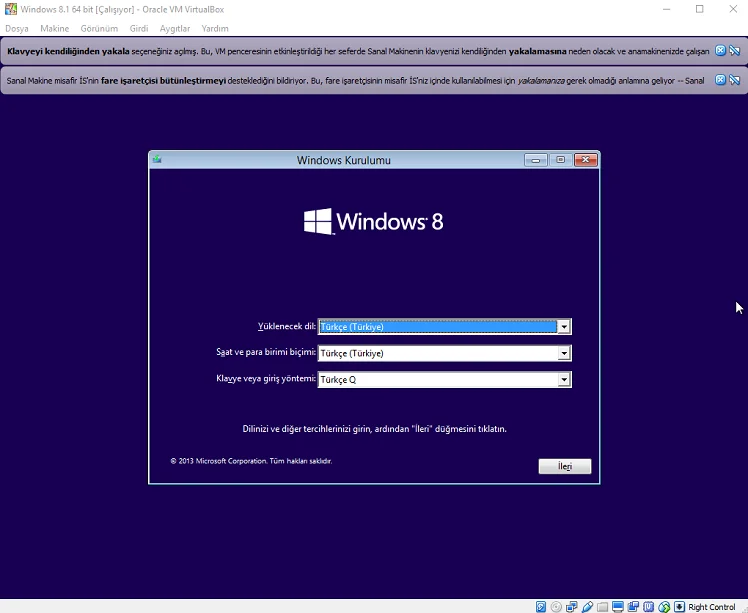The width and height of the screenshot is (748, 613).
Task: Click the 'Right Control' host key label
Action: (712, 607)
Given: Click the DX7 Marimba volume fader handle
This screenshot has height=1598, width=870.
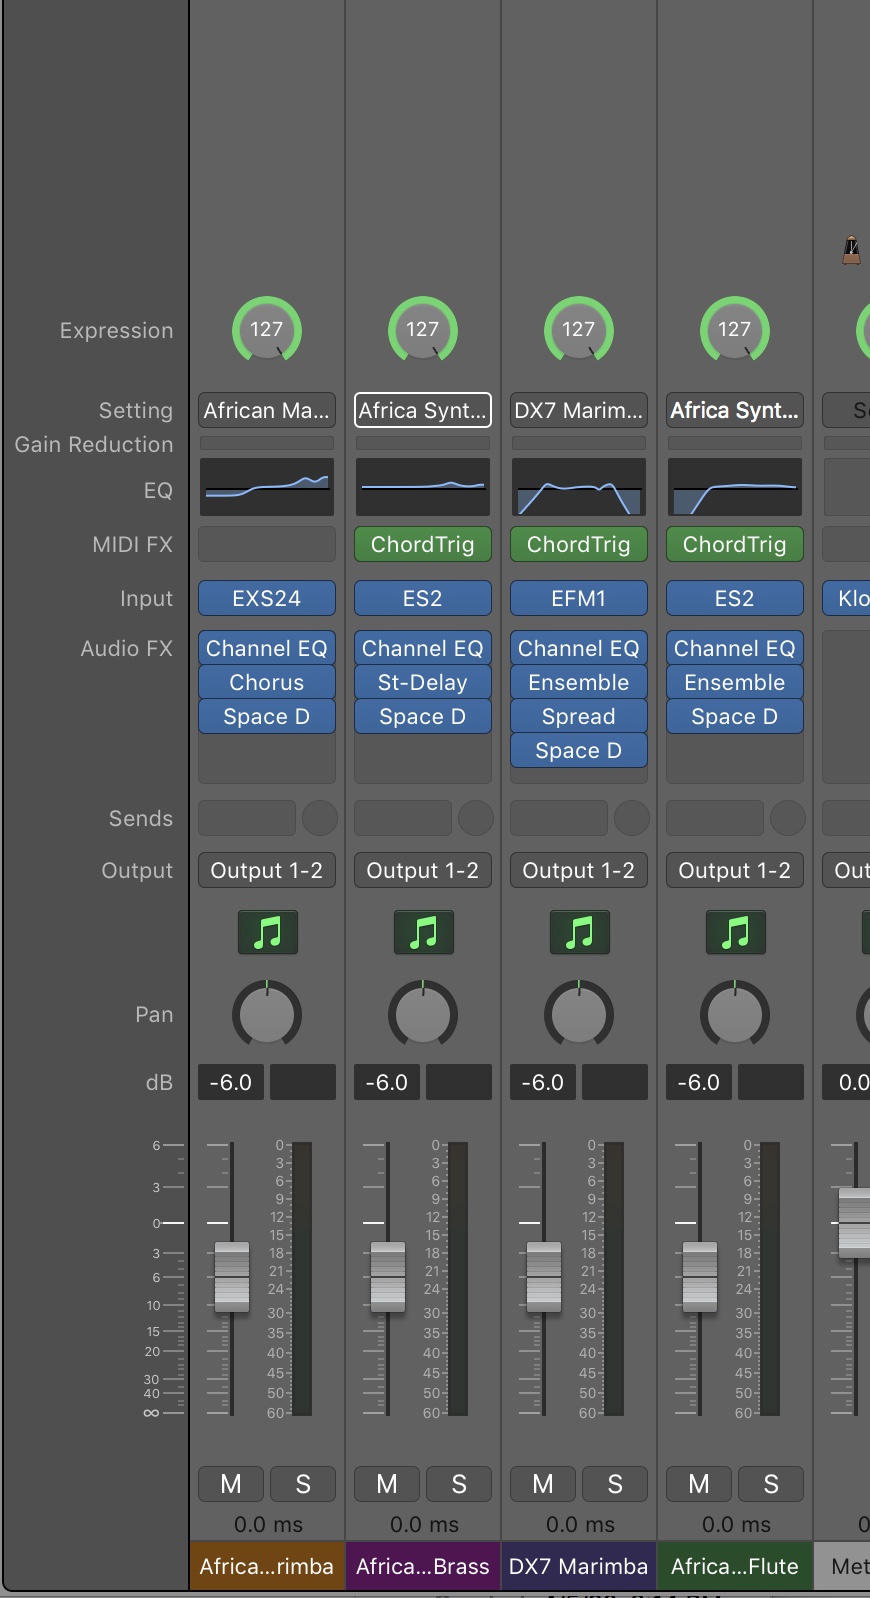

» **WHAT NEEDS TO BE DONE**: Begin with the line containing "Given: Click the" and end with the last line of the material above; return exactly those lines, both ends included, and omit all pictures.

» **RESPONSE AREA**:
Given: Click the DX7 Marimba volume fader handle
This screenshot has height=1598, width=870.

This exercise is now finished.